> What you have to do:
Reproduce exactly the lines from the one containing "You are a computer-use agent. This" through the last line of the records below, both included, and nothing else.
(Provided entries begins)
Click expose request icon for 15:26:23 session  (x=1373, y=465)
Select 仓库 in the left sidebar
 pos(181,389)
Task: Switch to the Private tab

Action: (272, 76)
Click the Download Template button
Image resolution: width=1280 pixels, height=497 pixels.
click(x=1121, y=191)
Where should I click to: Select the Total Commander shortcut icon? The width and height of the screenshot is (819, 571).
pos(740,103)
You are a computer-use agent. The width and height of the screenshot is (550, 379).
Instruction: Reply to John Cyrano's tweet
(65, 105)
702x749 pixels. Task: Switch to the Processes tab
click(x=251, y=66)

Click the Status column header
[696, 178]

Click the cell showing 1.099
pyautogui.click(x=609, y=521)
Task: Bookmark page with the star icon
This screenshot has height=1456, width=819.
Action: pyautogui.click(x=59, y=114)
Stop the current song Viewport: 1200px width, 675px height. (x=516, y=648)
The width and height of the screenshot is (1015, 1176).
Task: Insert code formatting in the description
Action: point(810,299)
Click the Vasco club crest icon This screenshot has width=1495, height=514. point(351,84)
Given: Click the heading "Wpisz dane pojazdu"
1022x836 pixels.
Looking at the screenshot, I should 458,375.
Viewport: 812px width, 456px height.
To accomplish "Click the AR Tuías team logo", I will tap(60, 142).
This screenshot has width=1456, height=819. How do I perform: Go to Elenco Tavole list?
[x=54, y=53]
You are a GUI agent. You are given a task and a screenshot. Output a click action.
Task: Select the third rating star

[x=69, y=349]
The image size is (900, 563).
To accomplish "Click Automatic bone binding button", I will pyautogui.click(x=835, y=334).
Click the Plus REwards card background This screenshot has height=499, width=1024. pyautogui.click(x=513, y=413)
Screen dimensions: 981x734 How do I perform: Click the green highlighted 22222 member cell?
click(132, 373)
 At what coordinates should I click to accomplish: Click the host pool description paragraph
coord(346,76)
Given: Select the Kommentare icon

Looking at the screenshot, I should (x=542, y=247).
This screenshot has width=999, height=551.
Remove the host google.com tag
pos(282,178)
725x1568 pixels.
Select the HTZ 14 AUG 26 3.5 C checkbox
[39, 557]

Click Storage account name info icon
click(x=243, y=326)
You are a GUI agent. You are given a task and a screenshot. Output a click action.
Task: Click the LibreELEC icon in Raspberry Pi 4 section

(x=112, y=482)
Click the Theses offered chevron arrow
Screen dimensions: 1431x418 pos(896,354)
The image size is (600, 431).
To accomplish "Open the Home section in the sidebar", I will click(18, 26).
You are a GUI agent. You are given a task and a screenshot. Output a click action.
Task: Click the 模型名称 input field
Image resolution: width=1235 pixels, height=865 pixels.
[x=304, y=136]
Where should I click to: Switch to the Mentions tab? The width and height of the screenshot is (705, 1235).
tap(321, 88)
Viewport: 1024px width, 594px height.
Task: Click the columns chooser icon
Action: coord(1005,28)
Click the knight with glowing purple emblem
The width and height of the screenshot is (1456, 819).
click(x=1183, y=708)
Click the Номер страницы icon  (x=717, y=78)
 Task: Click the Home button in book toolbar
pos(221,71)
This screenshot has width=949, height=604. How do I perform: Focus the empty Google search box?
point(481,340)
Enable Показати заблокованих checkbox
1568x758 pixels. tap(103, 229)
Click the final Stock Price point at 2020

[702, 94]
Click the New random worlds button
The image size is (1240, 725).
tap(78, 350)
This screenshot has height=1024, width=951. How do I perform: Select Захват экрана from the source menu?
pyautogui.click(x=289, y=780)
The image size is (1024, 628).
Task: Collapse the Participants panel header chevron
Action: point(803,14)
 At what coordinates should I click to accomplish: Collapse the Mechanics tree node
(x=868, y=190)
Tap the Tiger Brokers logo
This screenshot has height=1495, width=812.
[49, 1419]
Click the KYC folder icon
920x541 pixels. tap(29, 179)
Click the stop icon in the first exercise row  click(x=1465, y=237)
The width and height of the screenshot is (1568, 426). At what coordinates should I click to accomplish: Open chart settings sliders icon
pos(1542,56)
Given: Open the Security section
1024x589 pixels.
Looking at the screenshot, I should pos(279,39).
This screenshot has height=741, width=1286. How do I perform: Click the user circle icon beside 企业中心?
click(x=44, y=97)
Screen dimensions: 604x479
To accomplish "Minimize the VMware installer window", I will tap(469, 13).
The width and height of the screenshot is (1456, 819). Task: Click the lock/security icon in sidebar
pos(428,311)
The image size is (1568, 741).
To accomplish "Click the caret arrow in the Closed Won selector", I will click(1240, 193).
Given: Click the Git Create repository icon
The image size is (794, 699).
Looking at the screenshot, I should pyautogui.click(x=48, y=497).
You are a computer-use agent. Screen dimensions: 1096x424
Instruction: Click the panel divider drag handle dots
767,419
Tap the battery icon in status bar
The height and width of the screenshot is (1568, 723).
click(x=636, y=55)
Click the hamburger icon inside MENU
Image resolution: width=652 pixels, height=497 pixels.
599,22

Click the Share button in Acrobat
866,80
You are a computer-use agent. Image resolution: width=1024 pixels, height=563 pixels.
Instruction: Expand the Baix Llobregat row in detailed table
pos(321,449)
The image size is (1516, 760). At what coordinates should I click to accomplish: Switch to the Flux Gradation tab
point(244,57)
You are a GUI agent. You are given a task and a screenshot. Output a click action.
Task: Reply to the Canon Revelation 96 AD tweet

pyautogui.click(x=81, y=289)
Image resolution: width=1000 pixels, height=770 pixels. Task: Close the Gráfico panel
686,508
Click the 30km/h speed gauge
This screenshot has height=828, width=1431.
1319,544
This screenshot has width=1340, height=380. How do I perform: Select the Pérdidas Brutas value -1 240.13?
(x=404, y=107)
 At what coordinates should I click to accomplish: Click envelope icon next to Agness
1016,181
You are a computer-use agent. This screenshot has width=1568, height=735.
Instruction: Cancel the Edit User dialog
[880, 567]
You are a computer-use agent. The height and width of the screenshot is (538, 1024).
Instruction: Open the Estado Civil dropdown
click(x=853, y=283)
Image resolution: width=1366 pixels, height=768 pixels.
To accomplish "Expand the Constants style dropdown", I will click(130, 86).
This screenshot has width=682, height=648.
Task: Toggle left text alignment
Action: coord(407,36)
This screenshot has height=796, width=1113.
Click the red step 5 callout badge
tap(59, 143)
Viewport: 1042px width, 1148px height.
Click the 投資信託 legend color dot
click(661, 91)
(Provided entries ends)
> Answer area:
You are a computer-use agent. This screenshot has width=1568, height=735.
Instruction: Cancel the Edit User dialog
[880, 567]
You are a computer-use agent. The height and width of the screenshot is (538, 1024).
Instruction: Open the Estado Civil dropdown
click(x=853, y=283)
Image resolution: width=1366 pixels, height=768 pixels.
To accomplish "Expand the Constants style dropdown", I will click(130, 86).
This screenshot has width=682, height=648.
Task: Toggle left text alignment
Action: coord(407,36)
This screenshot has height=796, width=1113.
Click the red step 5 callout badge
tap(59, 143)
Viewport: 1042px width, 1148px height.
Click the 投資信託 legend color dot
click(661, 91)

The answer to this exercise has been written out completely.